Night Mode Portraits originally relied on the LiDAR scanner to combine long-exposure capture with depth mapping, allowing users to take portrait shots with background blur even in poor lighting conditions. The feature was supported across the iPhone 12 Pro to the iPhone 16 Pro, offering a way to salvage social photos in dim bars, at concerts, or during holiday gatherings. With the iPhone 17 Pro and 17 Pro Max, however, those capabilities no longer trigger. The phone neither activates Night Mode in Portrait mode nor records the depth data needed to add blur afterward. Side-by-side tests from users show that older devices running the same software can still perform the task while the new models cannot, confirming that the change is intentional rather than a launch bug.
Apple has not provided an explanation, leaving users to speculate on why the feature was removed. There are practical reasons that may have contributed. Night Mode’s long exposures often introduce motion blur when subjects move even slightly — a common issue in low-light portraits. Combining Night Mode with synthetic bokeh also tended to produce softer images with visible grain. And because Night Mode Portraits were limited to 12MP output, the feature ran counter to Apple’s current push for higher-resolution 24MP portrait images on the 17 Pro series.
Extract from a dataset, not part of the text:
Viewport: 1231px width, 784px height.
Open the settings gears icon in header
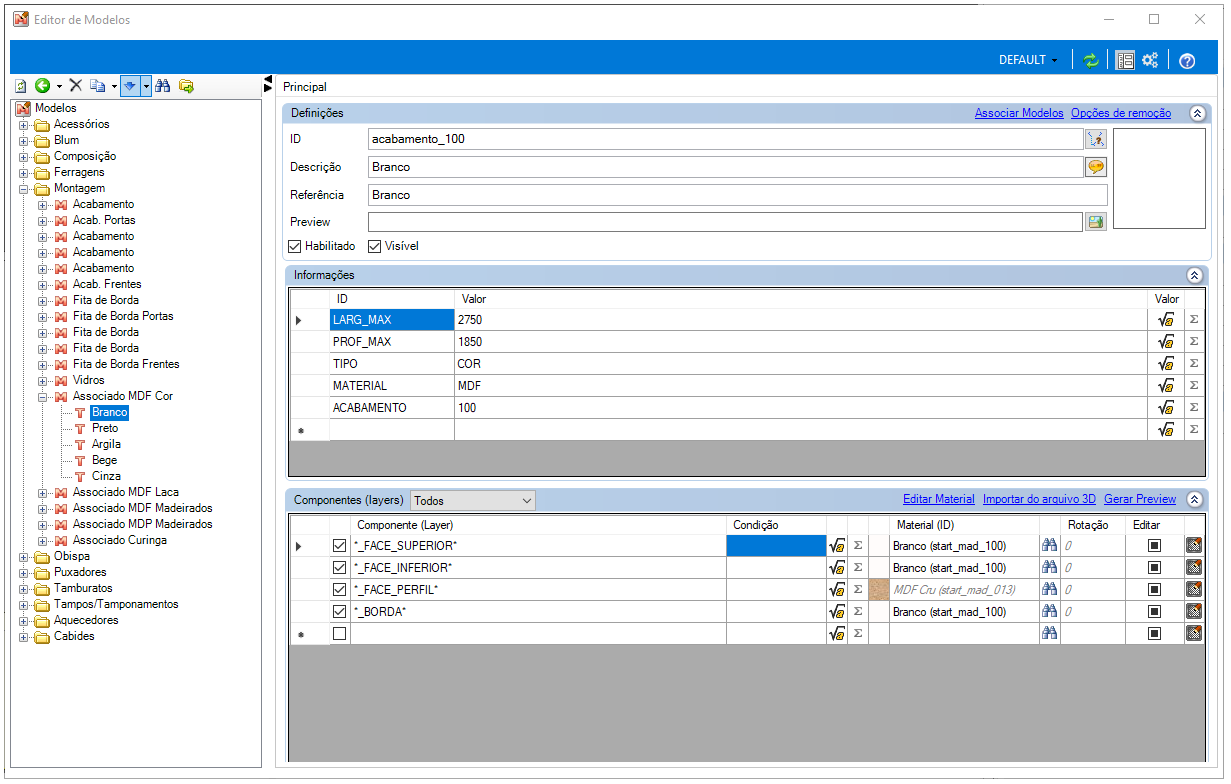coord(1150,60)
These technical constraints may have led Apple to judge the results as inconsistent, but removing the option without notice has understandably frustrated users who relied on the feature for certain types of photography.
The decision also signals a broader shift in how Apple is balancing resolution, processing pipelines, and low-light imaging. The 17 Pro’s camera system prioritises higher-resolution output and improved detail, and Apple may be focusing on maintaining that standard across all modes rather than supporting combinations that introduce visible compromises. Still, the lack of transparency leaves room for criticism, particularly for those who upgraded expecting the same or better low-light portrait performance.
Apple has not indicated whether Night Mode Portraits might return in a future software update. The company has reversed course on camera adjustments before, but for now, iPhone 17 Pro users must choose between a brighter exposure or background blur when shooting in the dark. Until Apple addresses the change or adapts the imaging pipeline, capturing portraits in low light will require different expectations — and possibly different shooting habits.